[Rows on where the targets appear]
____

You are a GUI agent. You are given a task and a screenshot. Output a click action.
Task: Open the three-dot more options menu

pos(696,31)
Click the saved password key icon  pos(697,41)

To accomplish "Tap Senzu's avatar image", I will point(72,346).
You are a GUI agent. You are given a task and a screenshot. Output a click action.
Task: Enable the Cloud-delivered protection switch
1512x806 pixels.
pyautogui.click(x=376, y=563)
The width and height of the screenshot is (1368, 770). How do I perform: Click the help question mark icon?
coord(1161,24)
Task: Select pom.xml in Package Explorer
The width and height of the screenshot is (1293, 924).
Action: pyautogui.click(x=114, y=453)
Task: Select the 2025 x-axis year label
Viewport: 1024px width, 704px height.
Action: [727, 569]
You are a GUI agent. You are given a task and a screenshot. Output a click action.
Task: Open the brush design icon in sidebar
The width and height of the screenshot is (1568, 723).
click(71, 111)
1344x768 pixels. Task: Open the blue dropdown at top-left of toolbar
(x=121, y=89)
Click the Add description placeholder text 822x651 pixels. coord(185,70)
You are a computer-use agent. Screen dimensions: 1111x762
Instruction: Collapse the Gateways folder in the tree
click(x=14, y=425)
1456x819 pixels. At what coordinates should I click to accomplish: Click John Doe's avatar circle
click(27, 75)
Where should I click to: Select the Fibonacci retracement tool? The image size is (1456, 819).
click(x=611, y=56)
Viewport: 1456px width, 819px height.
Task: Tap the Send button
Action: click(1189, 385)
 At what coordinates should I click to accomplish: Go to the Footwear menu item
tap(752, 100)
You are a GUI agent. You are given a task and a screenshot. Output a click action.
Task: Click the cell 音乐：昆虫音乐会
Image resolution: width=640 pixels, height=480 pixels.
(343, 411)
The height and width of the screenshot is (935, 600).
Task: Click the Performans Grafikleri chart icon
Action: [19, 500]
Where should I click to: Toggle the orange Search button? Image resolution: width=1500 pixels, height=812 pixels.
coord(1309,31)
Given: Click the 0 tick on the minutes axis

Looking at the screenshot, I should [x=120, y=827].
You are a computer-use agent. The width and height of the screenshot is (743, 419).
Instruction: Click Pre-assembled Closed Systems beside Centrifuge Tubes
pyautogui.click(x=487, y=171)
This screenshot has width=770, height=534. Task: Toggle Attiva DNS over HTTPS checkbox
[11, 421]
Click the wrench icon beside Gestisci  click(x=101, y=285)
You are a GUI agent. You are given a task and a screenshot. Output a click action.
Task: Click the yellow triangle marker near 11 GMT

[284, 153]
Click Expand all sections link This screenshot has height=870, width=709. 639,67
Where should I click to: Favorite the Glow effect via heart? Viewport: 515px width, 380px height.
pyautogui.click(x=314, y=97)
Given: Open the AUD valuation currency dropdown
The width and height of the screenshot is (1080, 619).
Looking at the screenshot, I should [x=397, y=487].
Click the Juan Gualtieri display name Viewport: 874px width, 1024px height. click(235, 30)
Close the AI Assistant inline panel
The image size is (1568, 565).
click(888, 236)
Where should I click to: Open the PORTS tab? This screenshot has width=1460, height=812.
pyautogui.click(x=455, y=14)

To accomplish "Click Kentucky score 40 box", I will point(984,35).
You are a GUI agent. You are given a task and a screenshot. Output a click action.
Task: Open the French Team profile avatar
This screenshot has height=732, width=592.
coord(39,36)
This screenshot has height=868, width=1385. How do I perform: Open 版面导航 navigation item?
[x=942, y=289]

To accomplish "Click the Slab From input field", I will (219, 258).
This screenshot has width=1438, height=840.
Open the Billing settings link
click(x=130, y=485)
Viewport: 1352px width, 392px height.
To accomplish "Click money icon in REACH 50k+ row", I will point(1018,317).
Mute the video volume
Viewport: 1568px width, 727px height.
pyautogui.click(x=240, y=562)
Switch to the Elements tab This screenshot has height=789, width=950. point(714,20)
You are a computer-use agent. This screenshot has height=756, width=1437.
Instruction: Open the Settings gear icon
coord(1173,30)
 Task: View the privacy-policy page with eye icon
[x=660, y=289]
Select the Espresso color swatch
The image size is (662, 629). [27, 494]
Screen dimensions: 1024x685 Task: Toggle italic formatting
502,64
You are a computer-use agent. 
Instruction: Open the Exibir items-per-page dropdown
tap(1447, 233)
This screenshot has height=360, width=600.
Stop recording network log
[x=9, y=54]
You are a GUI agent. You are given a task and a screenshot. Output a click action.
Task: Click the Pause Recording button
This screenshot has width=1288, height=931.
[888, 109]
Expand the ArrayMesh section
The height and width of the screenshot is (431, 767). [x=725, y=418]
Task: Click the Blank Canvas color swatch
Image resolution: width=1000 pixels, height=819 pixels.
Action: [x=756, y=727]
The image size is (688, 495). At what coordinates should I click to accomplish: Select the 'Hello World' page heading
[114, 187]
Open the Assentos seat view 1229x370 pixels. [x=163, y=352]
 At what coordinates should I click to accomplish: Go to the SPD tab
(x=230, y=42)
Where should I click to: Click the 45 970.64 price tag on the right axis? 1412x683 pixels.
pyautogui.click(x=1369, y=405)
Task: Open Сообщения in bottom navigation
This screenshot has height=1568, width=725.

____

● **GOAL**:
Repeat every one of the records above word for word, with no change to any line.

● **SOLUTION BELOW**:
You are a GUI agent. You are given a task and a screenshot. Output a click action.
Task: Open the three-dot more options menu

pos(696,31)
Click the saved password key icon  pos(697,41)

To accomplish "Tap Senzu's avatar image", I will point(72,346).
You are a GUI agent. You are given a task and a screenshot. Output a click action.
Task: Enable the Cloud-delivered protection switch
1512x806 pixels.
pyautogui.click(x=376, y=563)
The width and height of the screenshot is (1368, 770). How do I perform: Click the help question mark icon?
coord(1161,24)
Task: Select pom.xml in Package Explorer
The width and height of the screenshot is (1293, 924).
Action: pyautogui.click(x=114, y=453)
Task: Select the 2025 x-axis year label
Viewport: 1024px width, 704px height.
Action: [727, 569]
You are a GUI agent. You are given a task and a screenshot. Output a click action.
Task: Open the brush design icon in sidebar
The width and height of the screenshot is (1568, 723).
click(71, 111)
1344x768 pixels. Task: Open the blue dropdown at top-left of toolbar
(x=121, y=89)
Click the Add description placeholder text 822x651 pixels. coord(185,70)
You are a computer-use agent. Screen dimensions: 1111x762
Instruction: Collapse the Gateways folder in the tree
click(x=14, y=425)
1456x819 pixels. At what coordinates should I click to accomplish: Click John Doe's avatar circle
click(27, 75)
Where should I click to: Select the Fibonacci retracement tool? The image size is (1456, 819).
click(x=611, y=56)
Viewport: 1456px width, 819px height.
Task: Tap the Send button
Action: click(1189, 385)
 At what coordinates should I click to accomplish: Go to the Footwear menu item
tap(752, 100)
You are a GUI agent. You are given a task and a screenshot. Output a click action.
Task: Click the cell 音乐：昆虫音乐会
Image resolution: width=640 pixels, height=480 pixels.
(343, 411)
The height and width of the screenshot is (935, 600).
Task: Click the Performans Grafikleri chart icon
Action: [19, 500]
Where should I click to: Toggle the orange Search button? Image resolution: width=1500 pixels, height=812 pixels.
coord(1309,31)
Given: Click the 0 tick on the minutes axis

Looking at the screenshot, I should [x=120, y=827].
You are a computer-use agent. The width and height of the screenshot is (743, 419).
Instruction: Click Pre-assembled Closed Systems beside Centrifuge Tubes
pyautogui.click(x=487, y=171)
This screenshot has width=770, height=534. Task: Toggle Attiva DNS over HTTPS checkbox
[11, 421]
Click the wrench icon beside Gestisci  click(x=101, y=285)
You are a GUI agent. You are given a task and a screenshot. Output a click action.
Task: Click the yellow triangle marker near 11 GMT

[284, 153]
Click Expand all sections link This screenshot has height=870, width=709. 639,67
Where should I click to: Favorite the Glow effect via heart? Viewport: 515px width, 380px height.
pyautogui.click(x=314, y=97)
Given: Open the AUD valuation currency dropdown
The width and height of the screenshot is (1080, 619).
Looking at the screenshot, I should [x=397, y=487].
Click the Juan Gualtieri display name Viewport: 874px width, 1024px height. click(235, 30)
Close the AI Assistant inline panel
The image size is (1568, 565).
click(888, 236)
Where should I click to: Open the PORTS tab? This screenshot has width=1460, height=812.
pyautogui.click(x=455, y=14)

To accomplish "Click Kentucky score 40 box", I will point(984,35).
You are a GUI agent. You are given a task and a screenshot. Output a click action.
Task: Open the French Team profile avatar
This screenshot has height=732, width=592.
coord(39,36)
This screenshot has height=868, width=1385. How do I perform: Open 版面导航 navigation item?
[x=942, y=289]

To accomplish "Click the Slab From input field", I will (219, 258).
This screenshot has width=1438, height=840.
Open the Billing settings link
click(x=130, y=485)
Viewport: 1352px width, 392px height.
To accomplish "Click money icon in REACH 50k+ row", I will point(1018,317).
Mute the video volume
Viewport: 1568px width, 727px height.
pyautogui.click(x=240, y=562)
Switch to the Elements tab This screenshot has height=789, width=950. point(714,20)
You are a computer-use agent. This screenshot has height=756, width=1437.
Instruction: Open the Settings gear icon
coord(1173,30)
 Task: View the privacy-policy page with eye icon
[x=660, y=289]
Select the Espresso color swatch
The image size is (662, 629). [27, 494]
Screen dimensions: 1024x685 Task: Toggle italic formatting
502,64
You are a computer-use agent. 
Instruction: Open the Exibir items-per-page dropdown
tap(1447, 233)
This screenshot has height=360, width=600.
Stop recording network log
[x=9, y=54]
You are a GUI agent. You are given a task and a screenshot. Output a click action.
Task: Click the Pause Recording button
This screenshot has width=1288, height=931.
[888, 109]
Expand the ArrayMesh section
The height and width of the screenshot is (431, 767). [x=725, y=418]
Task: Click the Blank Canvas color swatch
Image resolution: width=1000 pixels, height=819 pixels.
Action: [x=756, y=727]
The image size is (688, 495). At what coordinates should I click to accomplish: Select the 'Hello World' page heading
[114, 187]
Open the Assentos seat view 1229x370 pixels. [x=163, y=352]
 At what coordinates should I click to accomplish: Go to the SPD tab
(x=230, y=42)
Where should I click to: Click the 45 970.64 price tag on the right axis? 1412x683 pixels.
pyautogui.click(x=1369, y=405)
Task: Open Сообщения in bottom navigation
This screenshot has height=1568, width=725.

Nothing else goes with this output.